TASKS TO CARRY OUT |
**a)** Answer these questions from the housing market article:
(i) By what percentage did the national home price index decline between the second and third quarters of this year?
(ii) What position does Robert Shiller hold at MacroMarkets?
(iii) What median home price did the National Association of Realtors report, and how much had it slid from a year earlier?
**b)** Please write out the part of the housing market article that opens with the words containing "Business Week- In" and closes with "the next year.".

EXERCISE PASSAGE |

Business Week- In the housing market, the bad news just keeps coming. Nov. 27 gave us the latest release of one leading index which shows that home prices are falling at their steepest rate in 21 years. And there may be much worse ahead: Futures traders are betting that home prices will fall more than 20% in markets such as San Francisco and Miami over the next year.
The latest batch of data was released by Standard & Poor’s for its S&P/Case-Shiller home price indexes. The national index of home prices showed a drop of 4.5% from the third quarter of 2006 and the third quarter of this year, and a decline of 1.7% between the second quarter of this year and the third quarter. The 1.7% slide is the largest since the index was first created. “There is no real positive news in today’s data,” says Robert Shiller, chief economist at MacroMarkets. Shiller developed the index in conjunction with Professor Karl Case and Standard & Poor’s (which, like BusinessWeek, is part of The McGraw-Hill Companies (MHP).
On Nov. 28, the National Association of Realtors reported that sales of existing homes and condominiums for single families dropped 20% in October to 4.97 million units from the same month last year, while the median price of a home sold last month slid 5.1% from a year ago, to $207,800. The price decline was the sharpest year-over-year drop the NAR has ever recorded.

DATA RECORDS |
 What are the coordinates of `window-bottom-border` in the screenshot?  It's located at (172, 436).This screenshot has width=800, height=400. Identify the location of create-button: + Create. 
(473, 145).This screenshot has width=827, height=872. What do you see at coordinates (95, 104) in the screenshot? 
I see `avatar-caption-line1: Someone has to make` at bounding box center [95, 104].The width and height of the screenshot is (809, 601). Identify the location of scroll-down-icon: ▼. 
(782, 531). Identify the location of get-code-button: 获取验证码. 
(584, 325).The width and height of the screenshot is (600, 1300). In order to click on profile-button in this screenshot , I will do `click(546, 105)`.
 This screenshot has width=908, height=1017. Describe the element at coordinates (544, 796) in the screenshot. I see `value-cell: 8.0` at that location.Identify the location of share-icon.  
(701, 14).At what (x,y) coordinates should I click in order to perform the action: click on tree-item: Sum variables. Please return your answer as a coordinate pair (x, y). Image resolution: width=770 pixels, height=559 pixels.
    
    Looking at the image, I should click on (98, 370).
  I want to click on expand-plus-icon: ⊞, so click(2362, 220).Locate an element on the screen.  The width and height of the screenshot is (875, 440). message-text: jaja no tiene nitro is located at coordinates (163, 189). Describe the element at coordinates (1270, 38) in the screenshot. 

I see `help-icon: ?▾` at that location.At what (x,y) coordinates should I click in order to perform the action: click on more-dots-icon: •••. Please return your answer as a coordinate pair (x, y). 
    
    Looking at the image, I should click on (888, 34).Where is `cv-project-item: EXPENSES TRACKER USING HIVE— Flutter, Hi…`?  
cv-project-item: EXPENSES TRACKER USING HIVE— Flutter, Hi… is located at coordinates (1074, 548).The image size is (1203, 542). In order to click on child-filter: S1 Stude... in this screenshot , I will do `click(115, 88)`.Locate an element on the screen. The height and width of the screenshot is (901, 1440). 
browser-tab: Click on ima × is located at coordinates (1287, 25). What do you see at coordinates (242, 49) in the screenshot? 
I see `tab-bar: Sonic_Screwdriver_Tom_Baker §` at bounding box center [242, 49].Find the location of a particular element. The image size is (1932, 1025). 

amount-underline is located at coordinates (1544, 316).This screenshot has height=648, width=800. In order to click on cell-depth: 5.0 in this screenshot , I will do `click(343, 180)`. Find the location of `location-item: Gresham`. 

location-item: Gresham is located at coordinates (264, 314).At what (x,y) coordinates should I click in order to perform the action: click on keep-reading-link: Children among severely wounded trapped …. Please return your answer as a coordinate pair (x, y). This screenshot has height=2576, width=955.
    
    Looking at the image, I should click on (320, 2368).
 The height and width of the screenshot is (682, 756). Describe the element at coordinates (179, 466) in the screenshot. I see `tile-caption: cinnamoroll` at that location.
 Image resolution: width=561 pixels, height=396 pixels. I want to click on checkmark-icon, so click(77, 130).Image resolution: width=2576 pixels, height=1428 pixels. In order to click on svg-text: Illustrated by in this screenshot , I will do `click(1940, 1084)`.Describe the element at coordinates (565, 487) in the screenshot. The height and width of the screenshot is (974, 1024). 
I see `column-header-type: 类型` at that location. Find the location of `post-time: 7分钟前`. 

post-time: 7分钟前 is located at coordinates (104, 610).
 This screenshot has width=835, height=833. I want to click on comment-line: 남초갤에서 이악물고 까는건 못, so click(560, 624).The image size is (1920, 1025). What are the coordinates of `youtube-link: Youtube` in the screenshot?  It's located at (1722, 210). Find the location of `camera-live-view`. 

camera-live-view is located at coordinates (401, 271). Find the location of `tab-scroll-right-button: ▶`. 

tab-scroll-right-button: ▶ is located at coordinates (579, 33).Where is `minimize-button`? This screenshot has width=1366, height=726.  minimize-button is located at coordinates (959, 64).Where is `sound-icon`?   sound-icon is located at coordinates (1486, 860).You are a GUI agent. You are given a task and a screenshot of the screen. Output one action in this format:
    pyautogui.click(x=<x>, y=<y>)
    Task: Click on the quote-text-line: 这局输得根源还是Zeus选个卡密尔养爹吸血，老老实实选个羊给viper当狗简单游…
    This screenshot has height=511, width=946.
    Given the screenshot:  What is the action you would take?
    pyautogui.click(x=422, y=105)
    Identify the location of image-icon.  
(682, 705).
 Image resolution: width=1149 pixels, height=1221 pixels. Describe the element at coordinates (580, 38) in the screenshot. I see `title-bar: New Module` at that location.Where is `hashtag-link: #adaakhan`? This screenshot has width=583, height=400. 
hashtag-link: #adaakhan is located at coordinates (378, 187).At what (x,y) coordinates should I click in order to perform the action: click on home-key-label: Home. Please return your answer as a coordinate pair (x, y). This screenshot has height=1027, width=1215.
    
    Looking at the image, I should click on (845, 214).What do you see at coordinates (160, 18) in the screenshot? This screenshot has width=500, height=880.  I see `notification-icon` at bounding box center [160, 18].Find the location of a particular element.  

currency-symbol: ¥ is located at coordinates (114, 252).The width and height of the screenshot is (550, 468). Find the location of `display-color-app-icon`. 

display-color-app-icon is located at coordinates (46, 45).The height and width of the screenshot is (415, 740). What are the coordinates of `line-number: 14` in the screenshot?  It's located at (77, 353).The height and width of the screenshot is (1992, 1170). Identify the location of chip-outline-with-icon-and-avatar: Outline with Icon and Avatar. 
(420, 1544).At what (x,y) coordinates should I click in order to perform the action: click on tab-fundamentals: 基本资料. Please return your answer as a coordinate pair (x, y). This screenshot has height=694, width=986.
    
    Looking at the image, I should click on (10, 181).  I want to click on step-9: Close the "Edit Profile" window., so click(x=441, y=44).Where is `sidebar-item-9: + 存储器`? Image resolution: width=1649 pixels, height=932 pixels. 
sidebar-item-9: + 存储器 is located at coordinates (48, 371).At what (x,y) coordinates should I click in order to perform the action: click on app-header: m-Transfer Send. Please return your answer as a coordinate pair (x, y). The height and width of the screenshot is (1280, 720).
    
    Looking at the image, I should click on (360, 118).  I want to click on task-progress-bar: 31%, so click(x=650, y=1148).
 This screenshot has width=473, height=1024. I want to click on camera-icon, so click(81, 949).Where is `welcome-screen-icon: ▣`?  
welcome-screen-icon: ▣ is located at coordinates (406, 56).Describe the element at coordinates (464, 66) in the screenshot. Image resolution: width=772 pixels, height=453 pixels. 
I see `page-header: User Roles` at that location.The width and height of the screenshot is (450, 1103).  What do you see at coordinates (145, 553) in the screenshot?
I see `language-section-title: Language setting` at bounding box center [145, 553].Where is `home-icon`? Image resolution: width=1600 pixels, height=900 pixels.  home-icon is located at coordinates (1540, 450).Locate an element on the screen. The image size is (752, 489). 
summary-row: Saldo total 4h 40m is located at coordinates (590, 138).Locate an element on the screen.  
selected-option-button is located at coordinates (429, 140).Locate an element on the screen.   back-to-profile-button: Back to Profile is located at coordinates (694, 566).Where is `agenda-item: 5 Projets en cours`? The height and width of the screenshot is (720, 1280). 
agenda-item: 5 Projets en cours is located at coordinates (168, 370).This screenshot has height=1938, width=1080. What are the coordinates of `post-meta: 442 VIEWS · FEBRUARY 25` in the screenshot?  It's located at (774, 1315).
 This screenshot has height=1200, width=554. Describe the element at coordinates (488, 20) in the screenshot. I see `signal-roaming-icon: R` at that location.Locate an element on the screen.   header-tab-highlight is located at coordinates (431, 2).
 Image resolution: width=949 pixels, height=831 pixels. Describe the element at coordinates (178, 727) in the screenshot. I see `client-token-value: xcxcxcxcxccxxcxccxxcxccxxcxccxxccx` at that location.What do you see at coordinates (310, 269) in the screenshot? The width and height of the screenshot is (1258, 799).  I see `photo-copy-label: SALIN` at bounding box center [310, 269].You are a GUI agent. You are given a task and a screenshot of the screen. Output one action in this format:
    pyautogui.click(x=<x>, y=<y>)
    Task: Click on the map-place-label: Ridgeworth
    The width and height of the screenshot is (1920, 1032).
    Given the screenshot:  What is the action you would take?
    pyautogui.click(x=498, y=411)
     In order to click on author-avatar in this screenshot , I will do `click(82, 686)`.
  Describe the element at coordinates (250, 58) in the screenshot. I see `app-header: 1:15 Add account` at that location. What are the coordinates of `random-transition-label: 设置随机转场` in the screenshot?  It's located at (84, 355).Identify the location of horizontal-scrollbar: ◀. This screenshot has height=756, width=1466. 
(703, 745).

SOLVED TASKS |
**a)**
(i) 1.7%
(ii) Chief economist
(iii) $207,800, down 5.1%

**b)**
Business Week- In the housing market, the bad news just keeps coming. Nov. 27 gave us the latest release of one leading index which shows that home prices are falling at their steepest rate in 21 years. And there may be much worse ahead: Futures traders are betting that home prices will fall more than 20% in markets such as San Francisco and Miami over the next year.